Aber ich denke mir auch: Es war eine Lektion, die ich aus verschiedenen Gründen machen musste und die mich auch weiser und stärker gemacht hat.

Und vor allem eins: Der Glaube an die Menschheit ist nicht ganz verloren, es gibt auch gute Menschen.

Was ich daraus gelernt habe: 


Nicht mehr alle Schlüssel an einem Bund

Künftig werde ich, wenn ich verreise, meine Arbeitsschlüssel nicht mehr dran behalten. Ist auch unnötig, macht den Schlüsselbund schwerer.

Handy sichern

Ich habe sofort angefangen, die ganzen Kontakte, Dokumente sowie Fotos und Notizen in einer Cloud zu sichern.

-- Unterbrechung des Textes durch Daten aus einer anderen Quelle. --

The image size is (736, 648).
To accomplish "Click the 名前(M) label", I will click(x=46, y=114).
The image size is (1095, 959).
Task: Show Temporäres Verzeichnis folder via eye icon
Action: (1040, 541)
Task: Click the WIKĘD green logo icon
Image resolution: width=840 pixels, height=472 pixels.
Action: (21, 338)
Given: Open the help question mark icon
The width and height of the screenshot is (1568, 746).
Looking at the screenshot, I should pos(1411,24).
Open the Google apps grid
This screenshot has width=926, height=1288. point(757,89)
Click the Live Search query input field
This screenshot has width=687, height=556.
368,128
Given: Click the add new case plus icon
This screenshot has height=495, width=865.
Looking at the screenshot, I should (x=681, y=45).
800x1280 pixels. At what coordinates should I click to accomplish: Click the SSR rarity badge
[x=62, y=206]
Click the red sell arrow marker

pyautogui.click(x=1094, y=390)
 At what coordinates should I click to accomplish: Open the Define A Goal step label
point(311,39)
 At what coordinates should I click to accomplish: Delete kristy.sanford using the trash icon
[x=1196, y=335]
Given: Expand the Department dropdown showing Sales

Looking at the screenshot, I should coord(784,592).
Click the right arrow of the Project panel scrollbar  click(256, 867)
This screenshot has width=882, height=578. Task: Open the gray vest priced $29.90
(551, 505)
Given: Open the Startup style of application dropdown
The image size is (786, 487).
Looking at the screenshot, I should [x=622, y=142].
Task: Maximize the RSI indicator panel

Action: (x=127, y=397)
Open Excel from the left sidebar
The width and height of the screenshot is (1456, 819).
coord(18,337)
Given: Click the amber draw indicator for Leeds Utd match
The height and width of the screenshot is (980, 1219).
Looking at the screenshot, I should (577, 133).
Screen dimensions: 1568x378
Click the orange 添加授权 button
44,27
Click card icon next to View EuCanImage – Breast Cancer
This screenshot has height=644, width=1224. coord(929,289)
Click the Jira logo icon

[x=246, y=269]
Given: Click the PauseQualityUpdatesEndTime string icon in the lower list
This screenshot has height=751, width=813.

Nicht nur bei Verlust wichtig, sondern auch, wenn das Handy mal kaputt gehen sollte. Vorsicht ist besser als Nachsicht.

 

Handy tracken

Ich werde künftig mein Handy tracken und habe es entsprechend auch mit dem Trackingdienst verbunden, sodass ich immer weiß, wo es gerade ist und es erreichen kann.

 

GPS Tracker reinmachen

Ich habe mir auch eine Art Smarttag besorgt, welches ich an den Schlüsselbund machen werde, für den Fall, dass die Sachen wieder verloren gehen. Am besten natürlich nicht, aber man weiß ja nie.


Vorsichtiger sein und vor allem lieber zu viel als zu wenig nachschauen!

Ich werde jetzt definitiv immer öfter nachschauen, ob alle Sachen da sind, bevor ich irgendwohin gehe.


Niemals wieder Dinge als selbstverständlich ansehen und dankbarer sein

Nie wieder werde ich die Dinge als selbstverständlich sehen. Das sind sehr wertvolle Dinge für mich, auf die ich mehr aufpassen will, damit mir das nicht nochmal passiert.